Employee Weekly Earnings Are Crashing - Click to enlarge

 

Furthermore, even the absurd seasonally finagled headline jobs number for March, which everyone treated as great, was terrible. Where in the mainstream media did anyone mention that even that inflated headline number of 215,000 was 34,000 less than the equally absurd February headline fiction of 249,000? The Street talking heads were too focused on the fact that the number beat the consensus by a whole 15,000– a lousy 15,000 out of 143 million estimated total jobs. My god, that doesn’t even register as a rounding error. What’s exciting about that when even the reported monthly rate dropped by 34,000?

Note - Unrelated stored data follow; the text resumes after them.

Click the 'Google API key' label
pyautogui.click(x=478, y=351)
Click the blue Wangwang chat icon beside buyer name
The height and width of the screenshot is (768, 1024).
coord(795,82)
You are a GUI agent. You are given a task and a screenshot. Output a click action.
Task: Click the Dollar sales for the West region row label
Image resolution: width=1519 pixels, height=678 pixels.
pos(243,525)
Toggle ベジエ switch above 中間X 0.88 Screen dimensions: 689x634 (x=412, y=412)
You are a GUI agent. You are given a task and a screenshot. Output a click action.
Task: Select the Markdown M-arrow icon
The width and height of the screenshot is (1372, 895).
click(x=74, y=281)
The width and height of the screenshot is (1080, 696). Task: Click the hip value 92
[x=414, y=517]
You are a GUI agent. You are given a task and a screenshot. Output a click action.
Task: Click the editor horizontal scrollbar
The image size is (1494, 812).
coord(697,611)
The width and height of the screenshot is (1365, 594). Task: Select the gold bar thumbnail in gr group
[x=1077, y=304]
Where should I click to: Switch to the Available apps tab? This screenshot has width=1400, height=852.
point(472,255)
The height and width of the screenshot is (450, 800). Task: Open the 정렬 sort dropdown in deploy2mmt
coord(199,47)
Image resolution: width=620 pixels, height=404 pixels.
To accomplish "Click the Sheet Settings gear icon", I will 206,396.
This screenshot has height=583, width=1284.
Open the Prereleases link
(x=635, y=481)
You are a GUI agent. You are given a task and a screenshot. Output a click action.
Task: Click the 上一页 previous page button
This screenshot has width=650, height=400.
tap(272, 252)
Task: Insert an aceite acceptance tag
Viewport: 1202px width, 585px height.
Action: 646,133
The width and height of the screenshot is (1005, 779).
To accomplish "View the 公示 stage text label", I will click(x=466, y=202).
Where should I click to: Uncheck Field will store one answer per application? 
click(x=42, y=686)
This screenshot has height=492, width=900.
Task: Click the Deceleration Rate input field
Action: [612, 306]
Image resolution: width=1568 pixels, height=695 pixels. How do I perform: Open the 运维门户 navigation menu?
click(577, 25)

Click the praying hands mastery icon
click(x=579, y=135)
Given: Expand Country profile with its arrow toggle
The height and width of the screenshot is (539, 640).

The Federal Withholding Tax data for the nonfarm payrolls survey week for March had a year to year nominal gain of 1.3%. That compared with a year to year gain of 2.7% in the February survey week. The growth rate in March was less than half what it was in February.

According to the BLS, actual, not seasonally adjusted data showed 2.6 million jobs added in the year ended in February, which was 1.9% growth year over year. The growth rate of withholding tax collections was cut in half in March which tells us that the BLS jobs growth guesstimate should have been cut in half, let’s say to 1%. Without going through all the math, with wages stagnant, the economy actually would have lost 487,000 jobs. However, February jobs were also overstated, so the actual job loss in March was probably “only” around 300,000 or so.

At some point, unless the tax collections rebound sharply, the BLS will have no choice but to reflect reality, and the monthly headline numbers will need to be adjusted down massively, just like they were when the BLS rebenchmarked their data based on 2014 tax data and reset all the numbers for the past 5 years in February.